Horace looked keenly at the face of the clean, pink and white old gentleman before him. There was no compromise in the set of the firm lips, or the blue eyes beaming pleasantly from behind the gold-rimmed spectacles; and so, with a polite sentence or two on his lips, but with some vexation at his heart, Horace Maybold turned away and went down to his club.
During the rest of that summer Horace was pretty much occupied, yet his memory never relaxed its grip of the Professor and his new butterfly.
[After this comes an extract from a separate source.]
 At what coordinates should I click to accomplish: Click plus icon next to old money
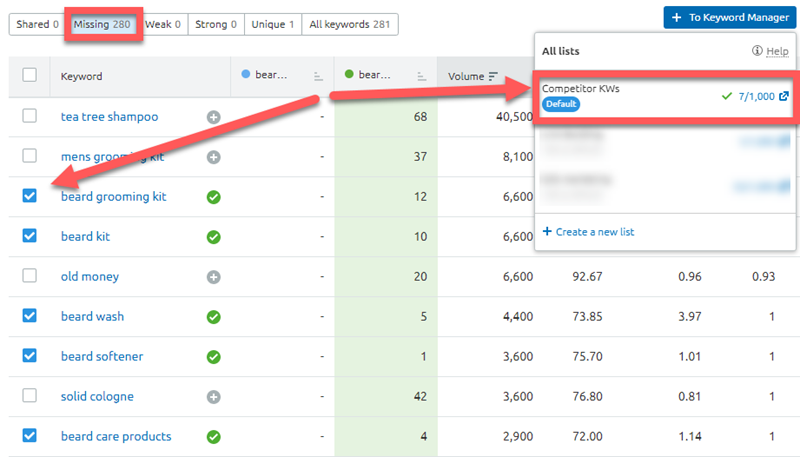213,277
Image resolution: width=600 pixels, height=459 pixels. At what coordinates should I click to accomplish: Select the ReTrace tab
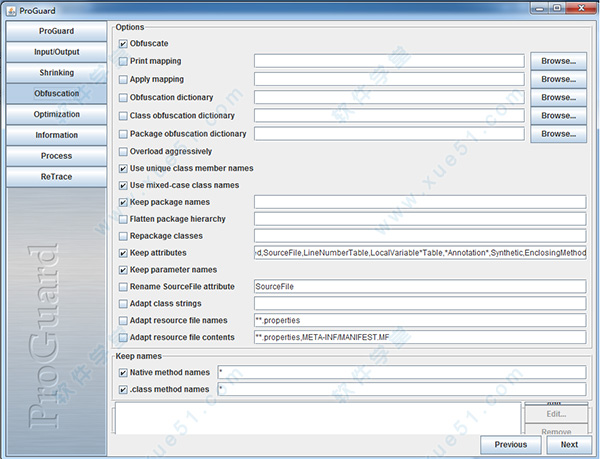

He had upon his writing-table the coloured plate from a scientific magazine, whereon was depicted that rare species; and as he refreshed his memory with it now and again, he determined more than ever to possess himself of specimens of the original. As far as possible he kept a sharp eye on the Professor’s movements until the middle of September, when, happening to return to town from a few days’ shooting, he ran across the old gentleman in Piccadilly.
“Well, Professor,” said Horace, genially, “how goes the world with you? I suppose you will be leaving England for the Cape again presently?”
“Yes,” returned the old gentleman, who seemed in excellent spirits; “I expect to be sailing early in October. I want to have a fortnight or more in Cape Town at the Museum there. After that I propose proceeding to my old hunting-ground of last year.”
“Where you discovered the new Achraea?” interposed Horace.
“Exactly,” rejoined the old gentleman.
“I quite envy you, Professor,” went on Horace. “I am in two minds about visiting South Africa myself this winter. The Orange River country hasn’t been half ransacked yet, or Kaffraria either, for that matter. I haven’t settled my plans; but I may have a turn at one or the other.”